N1-methyl-pseudouridine in mRNA enhances translation through eIF2α-dependent and independent mechanisms by increasing ribosome density.

作者信息

Svitkin Yuri V, Cheng Yi Min, Chakraborty Tirtha, Presnyak Vladimir, John Matthias, Sonenberg Nahum

机构信息

Department of Biochemistry, McGill University, Montréal, Québec H3A 1A3, Canada.

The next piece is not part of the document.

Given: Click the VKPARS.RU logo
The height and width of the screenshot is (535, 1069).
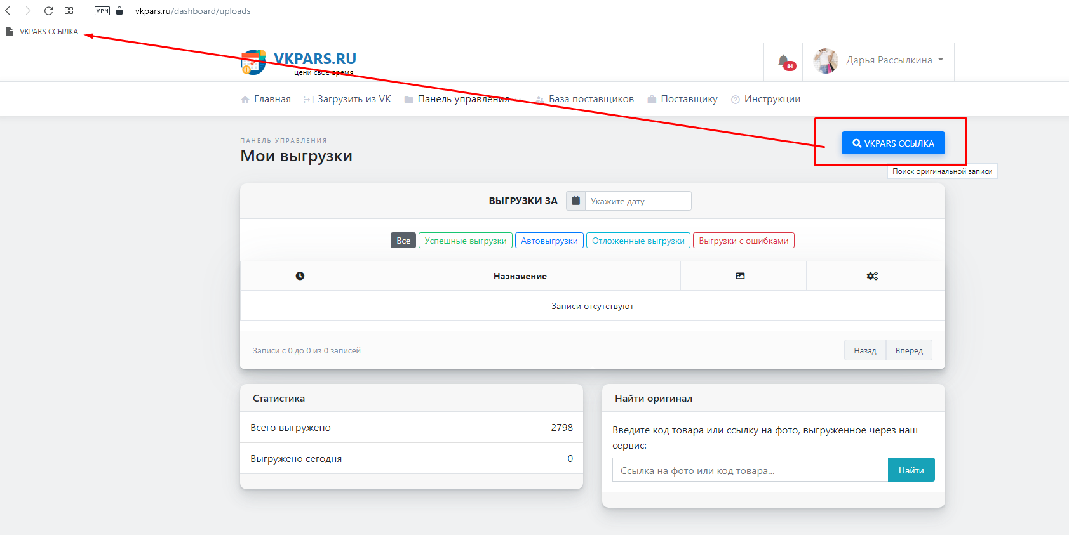Looking at the screenshot, I should click(299, 62).
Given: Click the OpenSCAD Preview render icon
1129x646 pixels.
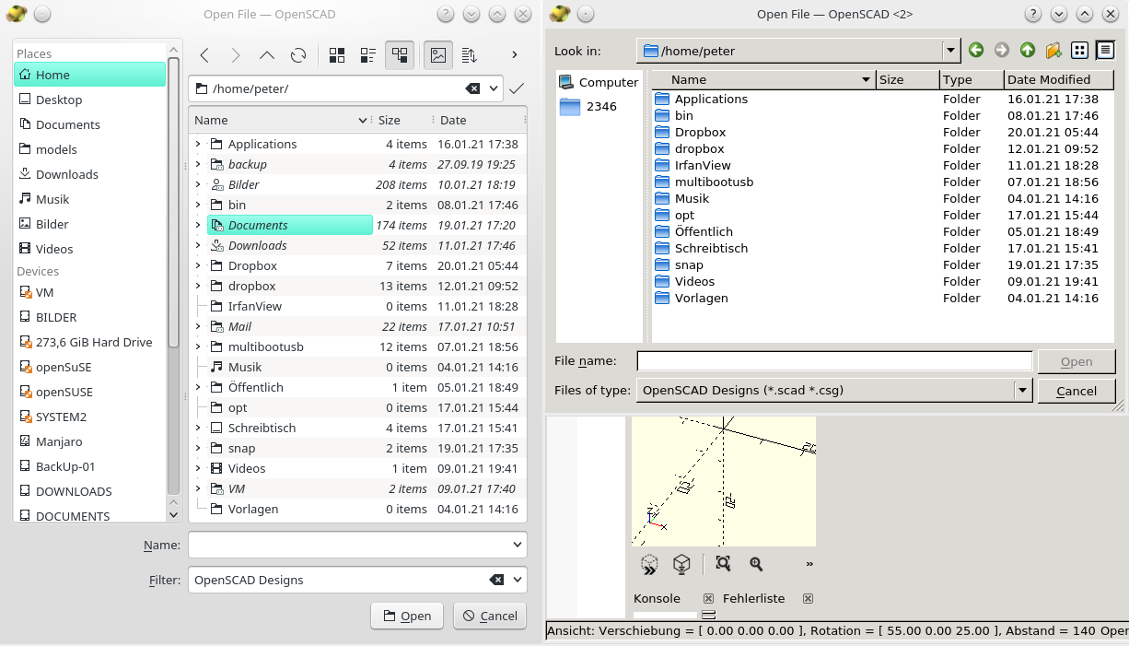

Rosalind and Morris Goodman Cancer Research Centre, Montréal, Québec H3A 1A3, Canada.

出版信息

Nucleic Acids Res. 2017 Jun 2;45(10):6023-6036. doi: 10.1093/nar/gkx135.

Abstract

Certain chemical modifications confer increased stability and low immunogenicity to in vitro transcribed mRNAs, thereby facilitating expression of therapeutically important proteins. Here, we demonstrate that N1-methyl-pseudouridine (N1mΨ) outperforms several other nucleoside modifications and their combinations in terms of translation capacity. Through extensive analysis of various modified transcripts in cell-free translation systems, we deconvolute the different components of the effect on protein expression independent of mRNA stability mechanisms. We show that in addition to turning off the immune/eIF2α phosphorylation-dependent inhibition of translation, the incorporated N1mΨ nucleotides dramatically alter the dynamics of the translation process by increasing ribosome pausing and density on the mRNA. Our results indicate that the increased ribosome loading of modified mRNAs renders them more permissive for initiation by favoring either ribosome recycling on the same mRNA or de novo ribosome recruitment.

摘要

某些化学修饰可提高体外转录mRNA的稳定性并降低其免疫原性,从而促进具有治疗重要性的蛋白质的表达。在此,我们证明,在翻译能力方面,N1-甲基-假尿苷(N1mΨ)优于其他几种核苷修饰及其组合。通过对无细胞翻译系统中各种修饰转录本的广泛分析,我们解析了独立于mRNA稳定性机制对蛋白质表达产生影响的不同组成部分。我们表明,除了消除免疫/eIF2α磷酸化依赖性的翻译抑制外,掺入的N1mΨ核苷酸还通过增加核糖体在mRNA上的暂停和密度,显著改变了翻译过程的动力学。我们的结果表明,修饰mRNA的核糖体负载增加,通过有利于同一mRNA上的核糖体循环或从头招募核糖体,使其对起始更具耐受性。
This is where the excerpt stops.